Words whose form is linked to their meaning are critical to effective language learning in young children.

— By Marcus Banks

New research on vocabulary acquisition in the first years of a child’s life highlights the importance of iconic words in early language learning.

The connection between the form of most words and their meanings is arbitrary. For example, there is no particular reason why we call the clothes we wear while sleeping “pajamas.” This is simply a word we learn through experience, which could just as easily have been called many other things.

Some words, though, do provide a tight connection between their form and meaning – for example, “shh” or “grr.” Scholars of language acquisition call such words iconic. They include onomatopoeic words that sound like what they mean, as well as cases where the way a word is said corresponds to its meaning.

Iconic word usage is relatively rare, especially among adults who have fully mastered the vocabularies of a given language. While this may suggest that iconicity is a mere trifle without any real impact, this is far from the case. According to a recent paper in Frontiers in Communication, iconic words are critical to effective language learning and vocabulary acquisition in young children.

In the paper, researchers Dominic Massaro and Marcus Perlman describe two different efforts to quantify this. The first analyzes the influence of different variables on the productive vocabularies of children up to 4 years of age – that is, on the words children actually speak rather than the words they understand. The goal was to determine, given the variety of potential characteristics of the words children hear, the independent effect of iconicity on their spoken word choices.

Variables studied included iconicity, the difficulty of articulating a given word, and parental input on children’s spoken word choices. Other variables included the concreteness of a word (the extent to which a word can be experienced by the senses) and imageability (the extent to which a word evokes a mental image). These two attributes of words are often studied together as one variable. The last variable was systematicity, a measure of the degree to which words with similar meanings have similar forms (i.e., “glisten” and “glimmer” have similar meanings).

Using various datasets that track the input of these variables on spoken word choices, Massaro and Perlman show that iconicity was particularly important to word choices between the ages of 6-11 months old. As children grew older, the other variables grew in importance and the impact of iconicity faded.

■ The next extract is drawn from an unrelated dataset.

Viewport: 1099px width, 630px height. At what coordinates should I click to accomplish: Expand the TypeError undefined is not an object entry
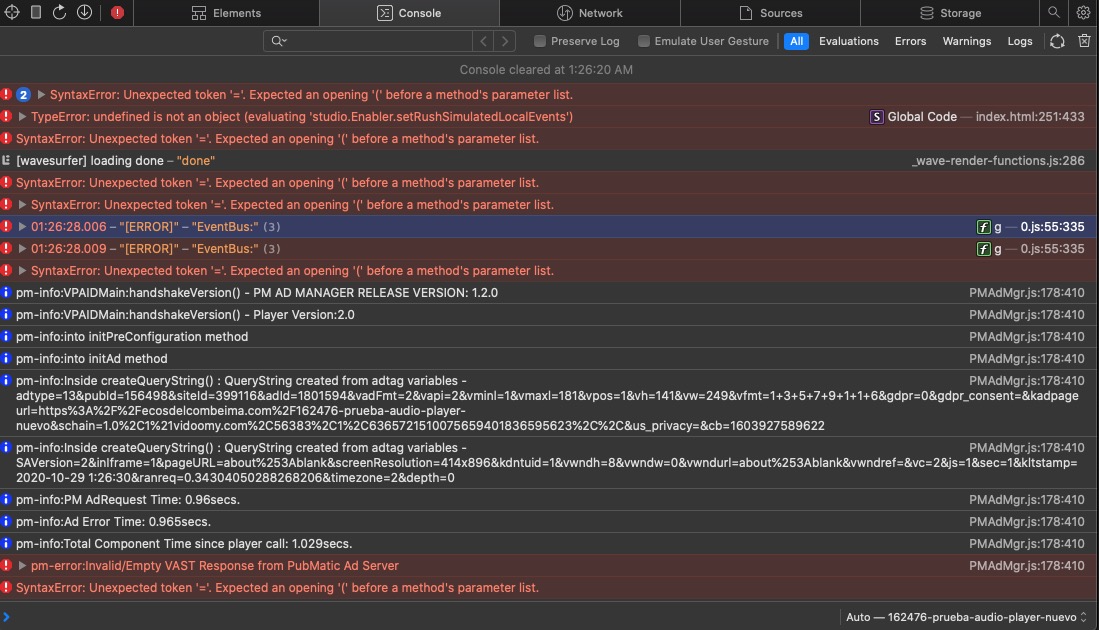(23, 117)
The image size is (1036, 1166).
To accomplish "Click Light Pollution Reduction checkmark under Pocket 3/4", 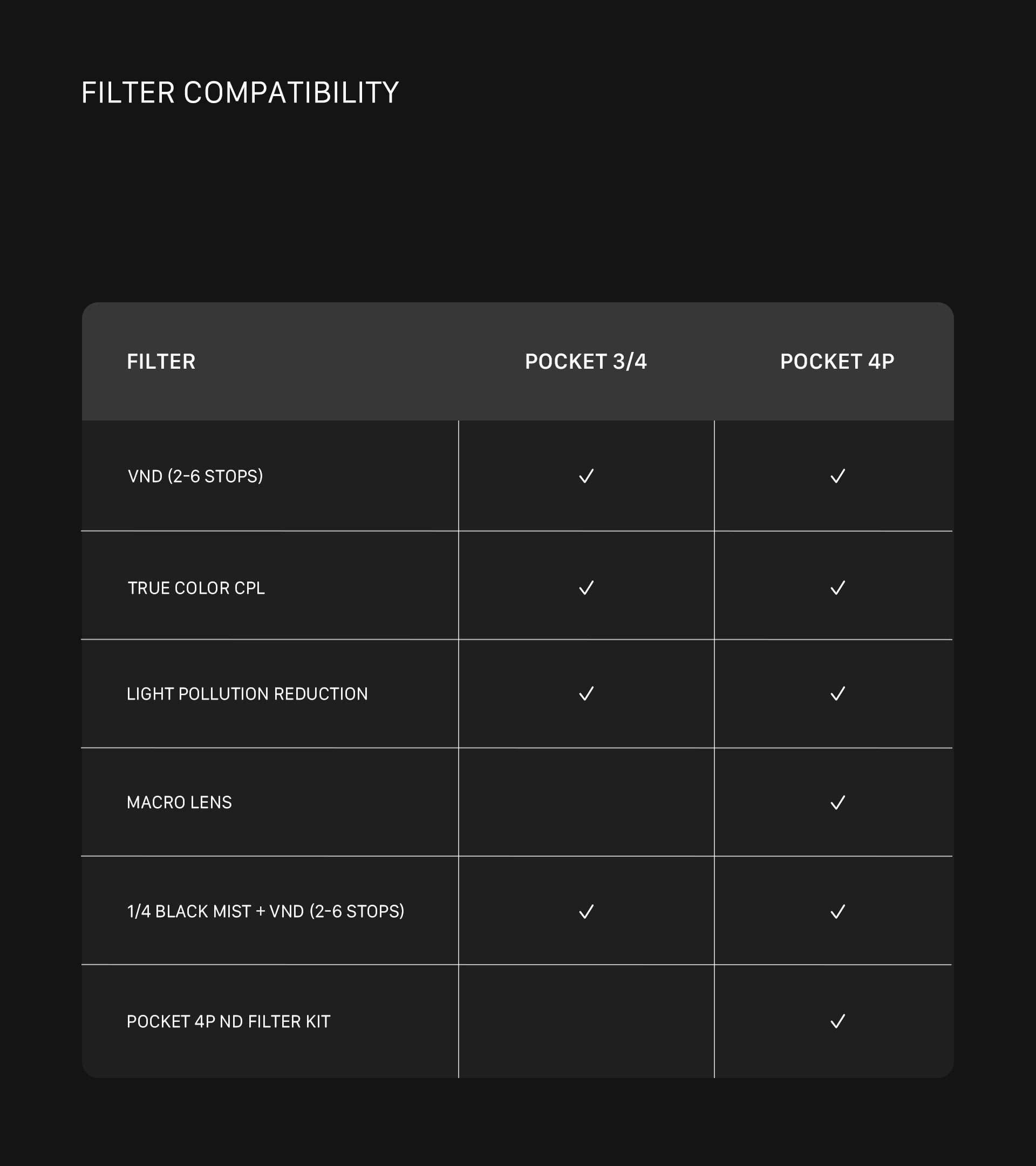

In their second approach, Massaro and Perlman drill down into a closer understanding of the word choices of individual children, complementing the macro-scale of the first effort. Here they focused on both productive and receptive vocabulary – the latter including words children can understand even if they cannot yet speak them. Working from a parental checklist of words their young children either speak or understand, the researchers show that iconicity is especially important to a child’s early productive vocabulary and vital to their receptive vocabulary as well. As children learn the meanings of more words, as well as how to articulate those words, the influence of iconicity fades.

Given the arbitrary connection between the form of most words and their meaning, it is not surprising that the role of iconicity recedes in importance as we age. Maintaining strict fealty to iconicity would become a barrier to learning many words, especially words for abstract concepts.

That said, instructors and parents of young children would do well to recognize the value of iconicity at this formative time of life. As Massaro and Perlman note, “these new results support the hypothesis that a child’s first words tend to be iconic.”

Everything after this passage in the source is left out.